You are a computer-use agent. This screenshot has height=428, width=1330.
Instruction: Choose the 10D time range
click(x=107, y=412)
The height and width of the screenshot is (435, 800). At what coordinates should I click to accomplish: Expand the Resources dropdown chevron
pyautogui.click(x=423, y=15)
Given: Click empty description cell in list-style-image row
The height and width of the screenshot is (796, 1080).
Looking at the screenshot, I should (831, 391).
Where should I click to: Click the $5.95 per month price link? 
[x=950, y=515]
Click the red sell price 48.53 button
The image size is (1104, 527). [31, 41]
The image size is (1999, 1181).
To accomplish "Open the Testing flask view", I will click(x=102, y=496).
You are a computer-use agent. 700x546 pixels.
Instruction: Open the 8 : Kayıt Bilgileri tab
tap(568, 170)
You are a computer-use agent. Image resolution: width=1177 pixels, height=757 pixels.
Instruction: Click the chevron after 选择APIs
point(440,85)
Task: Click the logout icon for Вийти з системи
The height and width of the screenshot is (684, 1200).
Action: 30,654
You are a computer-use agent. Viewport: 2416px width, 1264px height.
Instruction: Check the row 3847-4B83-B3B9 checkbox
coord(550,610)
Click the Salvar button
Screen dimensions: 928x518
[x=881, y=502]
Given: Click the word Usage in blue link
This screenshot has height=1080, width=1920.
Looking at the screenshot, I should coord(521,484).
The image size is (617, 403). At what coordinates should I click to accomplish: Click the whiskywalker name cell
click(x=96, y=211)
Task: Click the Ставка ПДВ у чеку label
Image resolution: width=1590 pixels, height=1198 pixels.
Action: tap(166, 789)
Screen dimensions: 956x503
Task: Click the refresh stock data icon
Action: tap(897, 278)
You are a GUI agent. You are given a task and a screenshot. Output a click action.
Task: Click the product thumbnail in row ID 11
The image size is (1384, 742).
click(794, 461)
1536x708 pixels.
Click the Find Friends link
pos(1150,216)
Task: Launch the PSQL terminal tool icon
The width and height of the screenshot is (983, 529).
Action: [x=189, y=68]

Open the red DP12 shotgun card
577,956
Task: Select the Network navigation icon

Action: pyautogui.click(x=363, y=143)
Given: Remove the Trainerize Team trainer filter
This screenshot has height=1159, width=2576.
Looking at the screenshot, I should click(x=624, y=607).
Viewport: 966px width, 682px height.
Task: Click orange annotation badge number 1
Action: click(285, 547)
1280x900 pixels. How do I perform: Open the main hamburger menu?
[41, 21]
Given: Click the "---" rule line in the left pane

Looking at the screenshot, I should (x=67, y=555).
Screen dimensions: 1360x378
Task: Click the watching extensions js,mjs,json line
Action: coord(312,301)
+++++
▶ GOAL:
Please put the data between the lines holding "Open the red DP12 shotgun card" and "Action: pyautogui.click(x=363, y=143)", inclusive, into a JSON list of strings with one string per line, leaving out blank lines.

▶ COMPLETE RESPONSE:
[
  "Open the red DP12 shotgun card",
  "577,956",
  "Task: Select the Network navigation icon",
  "Action: pyautogui.click(x=363, y=143)"
]